Round-up of the weekPosted on 27th May 2016
Employers aren't planning for EU referendum aftermath
Many employers have no plans in place for if the electorate votes to leave the European Union, a new survey has found.
A referendum on the UK's continued membership of the EU is to be held next month, but a large proportion of companies appear to be assuming Britons will vote to remain.
Indeed, figures from Jelf Employee Benefits revealed 61 per cent of HR and finance personnel have not formally considered the impact of a Brexit vote.
Just two per cent were found to have made plans for a vote in favour of leaving the EU, while 11 per cent said they have not planned but have started thinking about this outcome.

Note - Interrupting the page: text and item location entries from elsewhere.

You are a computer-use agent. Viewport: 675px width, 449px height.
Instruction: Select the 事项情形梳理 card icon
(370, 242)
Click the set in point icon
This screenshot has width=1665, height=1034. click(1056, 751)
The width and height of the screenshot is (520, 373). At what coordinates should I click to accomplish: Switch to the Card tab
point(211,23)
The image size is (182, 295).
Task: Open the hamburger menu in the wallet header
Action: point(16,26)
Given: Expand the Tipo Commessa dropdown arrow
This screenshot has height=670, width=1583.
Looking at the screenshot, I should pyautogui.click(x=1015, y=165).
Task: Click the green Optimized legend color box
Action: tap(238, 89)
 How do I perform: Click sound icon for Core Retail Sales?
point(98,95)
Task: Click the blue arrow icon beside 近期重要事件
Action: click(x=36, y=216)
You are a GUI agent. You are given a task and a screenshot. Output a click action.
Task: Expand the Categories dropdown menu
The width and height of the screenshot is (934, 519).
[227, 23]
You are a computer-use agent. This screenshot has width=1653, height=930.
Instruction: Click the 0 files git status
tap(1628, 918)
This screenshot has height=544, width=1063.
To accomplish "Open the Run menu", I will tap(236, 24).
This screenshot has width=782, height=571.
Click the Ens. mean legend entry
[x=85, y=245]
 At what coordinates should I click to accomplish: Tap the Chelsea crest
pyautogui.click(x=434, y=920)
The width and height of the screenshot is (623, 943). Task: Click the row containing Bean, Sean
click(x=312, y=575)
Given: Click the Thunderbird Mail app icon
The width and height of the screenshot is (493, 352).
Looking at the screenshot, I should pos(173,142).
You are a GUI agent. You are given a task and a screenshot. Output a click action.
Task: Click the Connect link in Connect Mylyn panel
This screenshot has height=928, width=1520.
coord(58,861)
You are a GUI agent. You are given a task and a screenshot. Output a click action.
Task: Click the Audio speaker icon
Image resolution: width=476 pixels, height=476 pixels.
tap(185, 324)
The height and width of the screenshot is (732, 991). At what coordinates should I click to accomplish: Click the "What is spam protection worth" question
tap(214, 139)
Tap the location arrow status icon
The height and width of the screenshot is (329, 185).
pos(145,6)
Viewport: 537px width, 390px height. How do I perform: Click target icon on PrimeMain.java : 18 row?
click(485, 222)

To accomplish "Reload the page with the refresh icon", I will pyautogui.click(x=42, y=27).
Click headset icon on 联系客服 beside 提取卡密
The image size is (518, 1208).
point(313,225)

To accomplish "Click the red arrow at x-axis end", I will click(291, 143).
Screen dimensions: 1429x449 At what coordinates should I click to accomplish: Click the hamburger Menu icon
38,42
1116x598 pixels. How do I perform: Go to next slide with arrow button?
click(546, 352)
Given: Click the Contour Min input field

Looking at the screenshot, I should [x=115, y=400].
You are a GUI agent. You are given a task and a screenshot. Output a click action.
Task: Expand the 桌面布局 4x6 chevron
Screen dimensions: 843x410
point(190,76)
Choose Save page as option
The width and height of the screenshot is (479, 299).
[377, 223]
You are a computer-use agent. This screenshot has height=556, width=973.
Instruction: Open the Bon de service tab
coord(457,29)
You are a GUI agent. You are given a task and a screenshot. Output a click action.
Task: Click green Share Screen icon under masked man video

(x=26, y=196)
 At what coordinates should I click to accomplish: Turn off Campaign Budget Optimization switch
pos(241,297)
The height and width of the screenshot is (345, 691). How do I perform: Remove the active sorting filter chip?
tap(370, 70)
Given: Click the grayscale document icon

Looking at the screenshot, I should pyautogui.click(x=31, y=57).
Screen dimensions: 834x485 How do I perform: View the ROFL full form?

Steve Herbert, head of benefits strategy at Jelf Employee Benefits, commented: "The Brexit issue is a very Rumsfeldian conundrum - how to prepare for unknown unknowns is occupying the thoughts of many businesses across the country right now. However, six out of ten HR and finance professionals say that their organisation has not yet considered the issue.”
Mr Herbert warned that if Britain votes to leave the EU, it could take up to two years for UK employers to know where they stand on various EU issues, which he believes could affect recruitment and retention during this time.
"Employees aren’t expecting a crystal ball but they are likely to want their employers to actively seek answers on their behalf and stay abreast of changes, so open communication will be important.," he added.
Businesses 'must do more to give opportunities to young people'
Employers have been urged to step up efforts to create opportunities for young people, as the number not in education, employment or training is on the up.
Data from the Office for National Statistics showed that the number of so-called NEETs in the UK rose by 0.1 per cent between January and March 2016 to 85,000. This works out to 12 per cent of 16 to 24-year-olds in Britain.
However, the figure is 0.8 per cent down on the amount that was recorded a year ago, which could suggest that progress is being made in this area.
Nevertheless, Petra Wilson of the CMI believes businesses should focus more heavily on offering work-based learning, as this enhances the employability of young people and enhances productivity.
"With £3 billion cut from the education budget, employers must re-examine work-based training as a way of ensuring their workforce is equipped with the skills necessary for productivity," she commented.
“The employability of our young people is a rising concern for employers. Traditional graduate recruitment has high costs and retention levels can be poor, meaning far more employers are turning their attention to school leavers. “
CBI downgrades economic growth forecasts
The CBI has revised its economic growth estimates, forecasting two per cent growth in 2016, rather than the 2.3 per cent it had expected in February.
This comes just after a similar move by the Bank of England. Whereas the body had been anticipating a 2.2 per cent increase in economic output in 2016, it now expects to see growth of two per cent.